# PROBLEM REQUIREMENTS
Without changing anything, output the records below.

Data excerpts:
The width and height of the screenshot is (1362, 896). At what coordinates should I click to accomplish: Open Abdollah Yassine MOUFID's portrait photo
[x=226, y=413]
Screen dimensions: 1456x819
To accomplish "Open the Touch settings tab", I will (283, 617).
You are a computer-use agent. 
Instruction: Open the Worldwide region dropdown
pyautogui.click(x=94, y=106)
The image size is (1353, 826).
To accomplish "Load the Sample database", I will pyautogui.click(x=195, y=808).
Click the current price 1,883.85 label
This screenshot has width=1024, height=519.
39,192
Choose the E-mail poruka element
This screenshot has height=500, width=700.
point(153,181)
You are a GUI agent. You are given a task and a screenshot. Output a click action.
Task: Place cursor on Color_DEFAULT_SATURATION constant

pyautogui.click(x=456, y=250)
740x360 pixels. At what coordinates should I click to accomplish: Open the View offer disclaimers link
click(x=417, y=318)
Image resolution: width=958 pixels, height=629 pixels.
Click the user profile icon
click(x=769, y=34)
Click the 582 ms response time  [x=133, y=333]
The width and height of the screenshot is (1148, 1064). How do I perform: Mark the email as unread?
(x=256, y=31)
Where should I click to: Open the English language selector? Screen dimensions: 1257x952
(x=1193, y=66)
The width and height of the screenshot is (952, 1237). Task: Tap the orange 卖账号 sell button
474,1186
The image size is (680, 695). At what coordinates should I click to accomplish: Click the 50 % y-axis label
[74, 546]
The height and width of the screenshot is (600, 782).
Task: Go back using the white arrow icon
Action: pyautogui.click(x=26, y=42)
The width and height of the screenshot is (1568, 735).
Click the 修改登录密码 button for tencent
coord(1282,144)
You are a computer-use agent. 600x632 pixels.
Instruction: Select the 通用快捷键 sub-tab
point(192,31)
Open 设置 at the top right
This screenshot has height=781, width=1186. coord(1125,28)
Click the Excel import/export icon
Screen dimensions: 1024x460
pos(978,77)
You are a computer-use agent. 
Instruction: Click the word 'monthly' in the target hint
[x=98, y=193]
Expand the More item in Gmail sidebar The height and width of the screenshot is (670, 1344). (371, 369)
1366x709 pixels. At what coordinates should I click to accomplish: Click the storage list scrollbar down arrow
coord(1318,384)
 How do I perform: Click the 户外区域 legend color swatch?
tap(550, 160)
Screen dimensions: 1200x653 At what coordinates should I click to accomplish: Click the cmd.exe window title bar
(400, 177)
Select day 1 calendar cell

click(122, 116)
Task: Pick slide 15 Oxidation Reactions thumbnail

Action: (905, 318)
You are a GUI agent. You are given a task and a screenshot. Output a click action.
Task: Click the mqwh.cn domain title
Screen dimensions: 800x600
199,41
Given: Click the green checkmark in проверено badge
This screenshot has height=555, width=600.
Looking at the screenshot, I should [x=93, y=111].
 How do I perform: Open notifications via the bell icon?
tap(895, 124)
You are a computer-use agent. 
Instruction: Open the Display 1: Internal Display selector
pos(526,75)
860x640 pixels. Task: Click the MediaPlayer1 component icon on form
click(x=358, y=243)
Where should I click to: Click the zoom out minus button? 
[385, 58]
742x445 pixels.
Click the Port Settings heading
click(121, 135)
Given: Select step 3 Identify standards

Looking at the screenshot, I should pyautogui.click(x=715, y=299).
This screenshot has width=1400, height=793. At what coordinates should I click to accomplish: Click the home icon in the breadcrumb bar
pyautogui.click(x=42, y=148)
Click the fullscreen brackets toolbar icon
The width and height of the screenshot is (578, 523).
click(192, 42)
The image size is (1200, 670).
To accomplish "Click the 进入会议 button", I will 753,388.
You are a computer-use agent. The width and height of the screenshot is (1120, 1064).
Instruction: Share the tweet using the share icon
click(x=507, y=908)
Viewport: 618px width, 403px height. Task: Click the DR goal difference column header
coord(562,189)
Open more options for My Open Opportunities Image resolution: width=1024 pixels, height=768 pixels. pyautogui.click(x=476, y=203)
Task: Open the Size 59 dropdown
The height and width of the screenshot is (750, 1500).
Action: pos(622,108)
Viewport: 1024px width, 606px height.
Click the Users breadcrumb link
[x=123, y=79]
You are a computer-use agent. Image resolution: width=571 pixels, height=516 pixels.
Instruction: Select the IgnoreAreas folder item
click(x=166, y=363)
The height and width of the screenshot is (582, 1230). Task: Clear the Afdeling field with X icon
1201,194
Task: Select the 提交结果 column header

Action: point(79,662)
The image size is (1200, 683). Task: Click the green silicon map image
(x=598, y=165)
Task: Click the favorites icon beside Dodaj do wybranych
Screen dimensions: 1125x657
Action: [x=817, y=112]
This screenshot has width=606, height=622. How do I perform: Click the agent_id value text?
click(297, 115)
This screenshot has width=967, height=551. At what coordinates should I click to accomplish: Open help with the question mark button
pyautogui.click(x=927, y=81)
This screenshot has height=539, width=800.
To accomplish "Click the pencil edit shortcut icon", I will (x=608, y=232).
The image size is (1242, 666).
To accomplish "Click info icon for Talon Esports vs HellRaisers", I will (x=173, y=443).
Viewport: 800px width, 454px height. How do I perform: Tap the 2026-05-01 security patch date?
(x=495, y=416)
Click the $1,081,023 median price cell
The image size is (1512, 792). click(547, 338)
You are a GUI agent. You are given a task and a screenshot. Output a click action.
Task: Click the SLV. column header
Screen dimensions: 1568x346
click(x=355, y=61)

# RESULT FOR THIS EXERCISE
The width and height of the screenshot is (1362, 896). At what coordinates should I click to accomplish: Open Abdollah Yassine MOUFID's portrait photo
[x=226, y=413]
Screen dimensions: 1456x819
To accomplish "Open the Touch settings tab", I will (283, 617).
You are a computer-use agent. 
Instruction: Open the Worldwide region dropdown
pyautogui.click(x=94, y=106)
The image size is (1353, 826).
To accomplish "Load the Sample database", I will pyautogui.click(x=195, y=808).
Click the current price 1,883.85 label
This screenshot has width=1024, height=519.
39,192
Choose the E-mail poruka element
This screenshot has height=500, width=700.
point(153,181)
You are a GUI agent. You are given a task and a screenshot. Output a click action.
Task: Place cursor on Color_DEFAULT_SATURATION constant

pyautogui.click(x=456, y=250)
740x360 pixels. At what coordinates should I click to accomplish: Open the View offer disclaimers link
click(x=417, y=318)
Image resolution: width=958 pixels, height=629 pixels.
Click the user profile icon
click(x=769, y=34)
Click the 582 ms response time  [x=133, y=333]
The width and height of the screenshot is (1148, 1064). How do I perform: Mark the email as unread?
(x=256, y=31)
Where should I click to: Open the English language selector? Screen dimensions: 1257x952
(x=1193, y=66)
The width and height of the screenshot is (952, 1237). Task: Tap the orange 卖账号 sell button
474,1186
The image size is (680, 695). At what coordinates should I click to accomplish: Click the 50 % y-axis label
[74, 546]
The height and width of the screenshot is (600, 782).
Task: Go back using the white arrow icon
Action: pyautogui.click(x=26, y=42)
The width and height of the screenshot is (1568, 735).
Click the 修改登录密码 button for tencent
coord(1282,144)
You are a computer-use agent. 600x632 pixels.
Instruction: Select the 通用快捷键 sub-tab
point(192,31)
Open 设置 at the top right
This screenshot has height=781, width=1186. coord(1125,28)
Click the Excel import/export icon
Screen dimensions: 1024x460
pos(978,77)
You are a computer-use agent. 
Instruction: Click the word 'monthly' in the target hint
[x=98, y=193]
Expand the More item in Gmail sidebar The height and width of the screenshot is (670, 1344). (371, 369)
1366x709 pixels. At what coordinates should I click to accomplish: Click the storage list scrollbar down arrow
coord(1318,384)
 How do I perform: Click the 户外区域 legend color swatch?
tap(550, 160)
Screen dimensions: 1200x653 At what coordinates should I click to accomplish: Click the cmd.exe window title bar
(400, 177)
Select day 1 calendar cell

click(122, 116)
Task: Pick slide 15 Oxidation Reactions thumbnail

Action: (905, 318)
You are a GUI agent. You are given a task and a screenshot. Output a click action.
Task: Click the mqwh.cn domain title
Screen dimensions: 800x600
199,41
Given: Click the green checkmark in проверено badge
This screenshot has height=555, width=600.
Looking at the screenshot, I should [x=93, y=111].
 How do I perform: Open notifications via the bell icon?
tap(895, 124)
You are a computer-use agent. 
Instruction: Open the Display 1: Internal Display selector
pos(526,75)
860x640 pixels. Task: Click the MediaPlayer1 component icon on form
click(x=358, y=243)
Where should I click to: Click the zoom out minus button? 
[385, 58]
742x445 pixels.
Click the Port Settings heading
click(121, 135)
Given: Select step 3 Identify standards

Looking at the screenshot, I should pyautogui.click(x=715, y=299).
This screenshot has width=1400, height=793. At what coordinates should I click to accomplish: Click the home icon in the breadcrumb bar
pyautogui.click(x=42, y=148)
Click the fullscreen brackets toolbar icon
The width and height of the screenshot is (578, 523).
click(192, 42)
The image size is (1200, 670).
To accomplish "Click the 进入会议 button", I will 753,388.
You are a computer-use agent. The width and height of the screenshot is (1120, 1064).
Instruction: Share the tweet using the share icon
click(x=507, y=908)
Viewport: 618px width, 403px height. Task: Click the DR goal difference column header
coord(562,189)
Open more options for My Open Opportunities Image resolution: width=1024 pixels, height=768 pixels. pyautogui.click(x=476, y=203)
Task: Open the Size 59 dropdown
The height and width of the screenshot is (750, 1500).
Action: pos(622,108)
Viewport: 1024px width, 606px height.
Click the Users breadcrumb link
[x=123, y=79]
You are a computer-use agent. Image resolution: width=571 pixels, height=516 pixels.
Instruction: Select the IgnoreAreas folder item
click(x=166, y=363)
The height and width of the screenshot is (582, 1230). Task: Clear the Afdeling field with X icon
1201,194
Task: Select the 提交结果 column header

Action: point(79,662)
The image size is (1200, 683). Task: Click the green silicon map image
(x=598, y=165)
Task: Click the favorites icon beside Dodaj do wybranych
Screen dimensions: 1125x657
Action: [x=817, y=112]
This screenshot has width=606, height=622. How do I perform: Click the agent_id value text?
click(297, 115)
This screenshot has width=967, height=551. At what coordinates should I click to accomplish: Open help with the question mark button
pyautogui.click(x=927, y=81)
This screenshot has height=539, width=800.
To accomplish "Click the pencil edit shortcut icon", I will (x=608, y=232).
The image size is (1242, 666).
To accomplish "Click info icon for Talon Esports vs HellRaisers", I will (x=173, y=443).
Viewport: 800px width, 454px height. How do I perform: Tap the 2026-05-01 security patch date?
(x=495, y=416)
Click the $1,081,023 median price cell
The image size is (1512, 792). click(547, 338)
You are a GUI agent. You are given a task and a screenshot. Output a click action.
Task: Click the SLV. column header
Screen dimensions: 1568x346
click(x=355, y=61)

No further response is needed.